SURABAYA, PRINDONESIA.CO –Secara pribadi, mantan menteri BUMN ini juga menyampaikan sikapnya untuk tidak lagi dicalonkan. Alasannya, bukan karena putus asa untuk mendorong SPS semakin maju, apalagi sepanjang kepemimpinannya bisnis surat kabar makin menurun. Lebih dari itu, karena sudah waktunya regenerasi. “Konkrit saja, apa yang bisa kita perbuat sebagai asosiasi?” ujarnya seraya bertanya. “Kalau pun organisasi ini kita akhiri, apakah ada yang kita untungkan? Rasanya tidak ada,” katanya.
Ya, disrupsi yang terjadi di dunia media ini bagaikan gelombang tsunami yang sulit dikendalikan.Teknologi yang berkembang begitu cepat membuat semua orang tidak bisa memprediksi perubahan apalagi yang akan terjadi ke depan. Belum lagi harga kertas yang terus melambung dan sulit untuk bisa ditanggulangi. Itu sebabnya, Dahlan berkesimpulan pembunuh terakhir surat kabar adalah kertas.

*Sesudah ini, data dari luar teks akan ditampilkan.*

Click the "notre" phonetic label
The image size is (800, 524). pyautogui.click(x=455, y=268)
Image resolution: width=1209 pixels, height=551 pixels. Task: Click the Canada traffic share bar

Lalu, ia melanjutkan, apakah disrupsi ini akan coba dilawan oleh SPS dengan cara mencari jalan keluar? Atau, menunggu tipping point hingga keadaan sudah mencapai dasar terburuk atau sudah tidak bisa lagi diperbaiki? “Kalau seperti itu sikap kita, maka kehancuran ini kita percepat saja supaya dapat jalan keluar, tidak usah menunggu tipping point,” imbuhnya.
Sebaliknya, jika tetap eksis, maka organisasi ini harus mampu memberi manfaat. Pengurus baru juga harus mampu menyelesaikan dua agenda penting, yakni dana lumbung pers dan ratifikasi. Ratifikasi adalah sekumpulan orang (penerbit) yang mengikatkan diri secara sukarela untuk menjalankan standarisasi pers yang sudah disepakati. “Jangan sampai SPS dipertahankan hanya untuk mempertahankan gengsi,” ujarnya, tegas.
Yoseph Adi Prasetyo, Ketua Dewan Pers, menyayangkan jika organisasi ini bubar. Menurutnya, keberadaan SPS tetap diperlukan. Apalagi hoaks di negeri ini makin merajalela. “SPS harus bisa menjaga marwahnya dan menjadi bagian dari pers Indonesia yang bisa diandalkan,” ujarnya.
Soal harga kertas yang terus menanjak, Dewan Pers pun tidak tinggal dian. Pria yang karib disapa Stanley itu mengatakan, Dewan Pers saat ini sedang mengajukan permohonan kepada pemerintah agar bisa membebaskan pajak kertas khusus kepada industri pers. Jika disetujui, maka kebijakan ini akan menjadi bukti kepedulian pemerintah memelihara umur media cetak sebagai industri yang memenuhi kebutuhan publik atas informasi. (rtn)
- BERITA TERKAIT
- Tiga Institusi asal Indonesia Jadi Pemenang di Ajang AMEC Awards 2024
- Masih Ada Peluang, Pendaftaran Kompetisi Karya Sumbu Filosofi 2024 Diperpanjang!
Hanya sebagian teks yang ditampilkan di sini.